Zum Abschluss erklang, wie zu Beginn, ein reines Orchesterstück: die Jubel-Ouvertüre op. 59 von Carl Maria von Weber. 1818 zu Ehren des sächsischen Königs entstanden, zitiert das Werk am Ende die Melodie von „God save the Queen“, die damals mit dem Text „Gott segne Sachsenland“ als sächsische Königshymne diente. Kein Liechtensteiner wird jedoch bei ihrem Erklingen zuerst an diese Worte denken, denn mit dem Text „Oben am jungen Rhein“ ist die Melodie Nationalhymne Liechtensteins. Webers Werk war also durchaus am rechten Platz. Yaron Traub und das Sinfonieorchester Liechtenstein leisteten zum Ausklang des Abends auch in diesem Stück Vortreffliches.

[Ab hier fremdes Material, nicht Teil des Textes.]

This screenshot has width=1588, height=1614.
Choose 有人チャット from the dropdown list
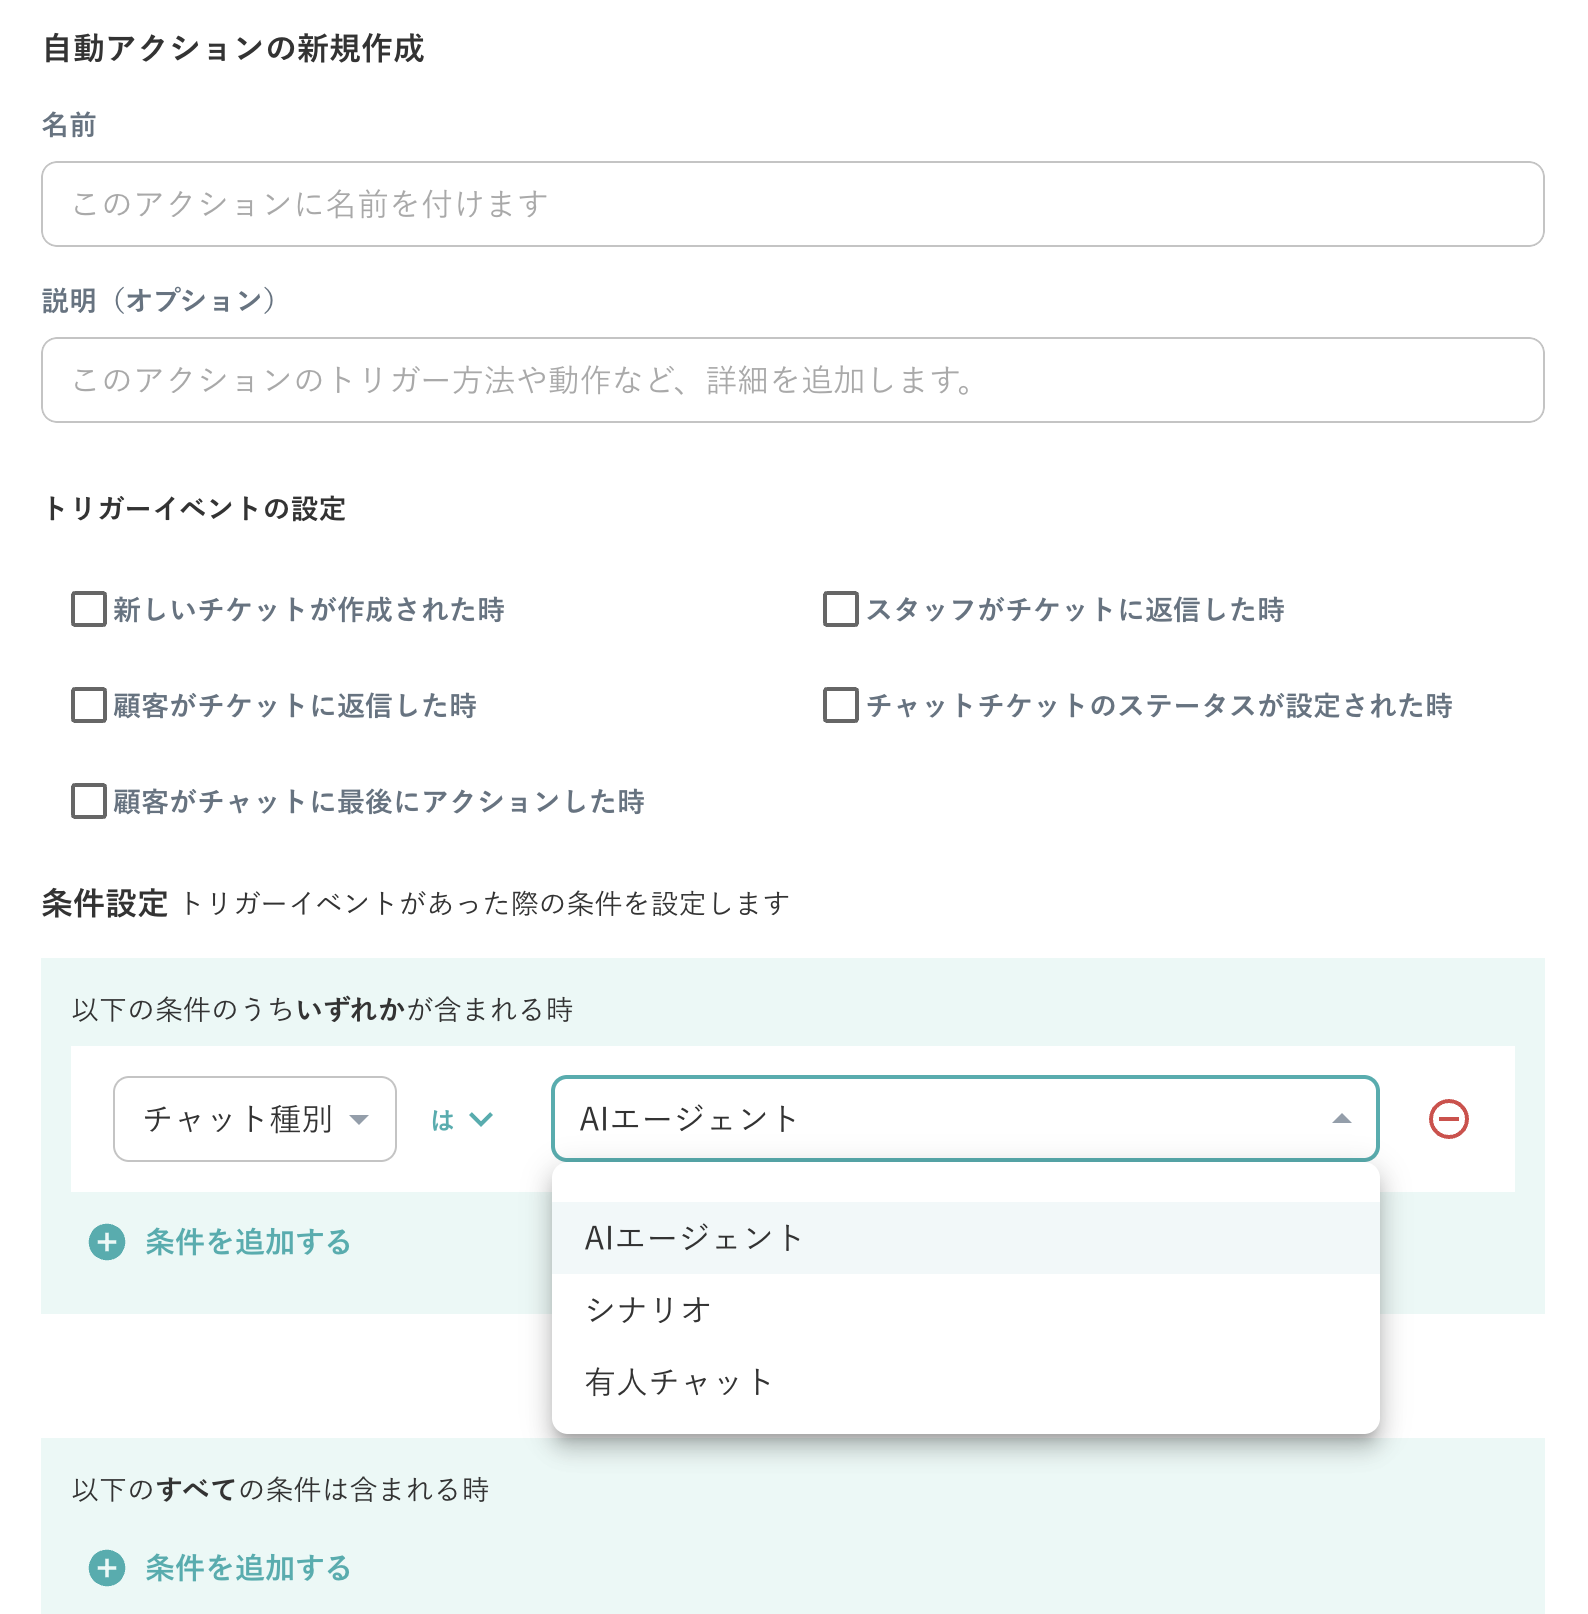click(x=677, y=1383)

Die durchgehend hohe Qualität dieser Aufführungen, sowohl der kammermusikalischen, als auch der orchestralen, stellte dem Musikleben des Fürstentums Liechtenstein ein denkbar gutes Zeugnis aus. Es wurde deutlich, dass an der Internationalen Musikakademie höchst fähige Kammermusiker und Solisten herangebildet werden, und dass das Sinfonieorchester zu außerordentlichen Leistungen fähig ist. Die Veranstalter der ICMA haben jedenfalls gut daran getan, den Fokus der Musikwelt auf das kleine Land am jungen Rhein zu lenken. Möge die Liechtensteiner Kulturarbeit, die solch günstige Ergebnisse gezeitigt hat, auch in Zukunft reiche Früchte tragen!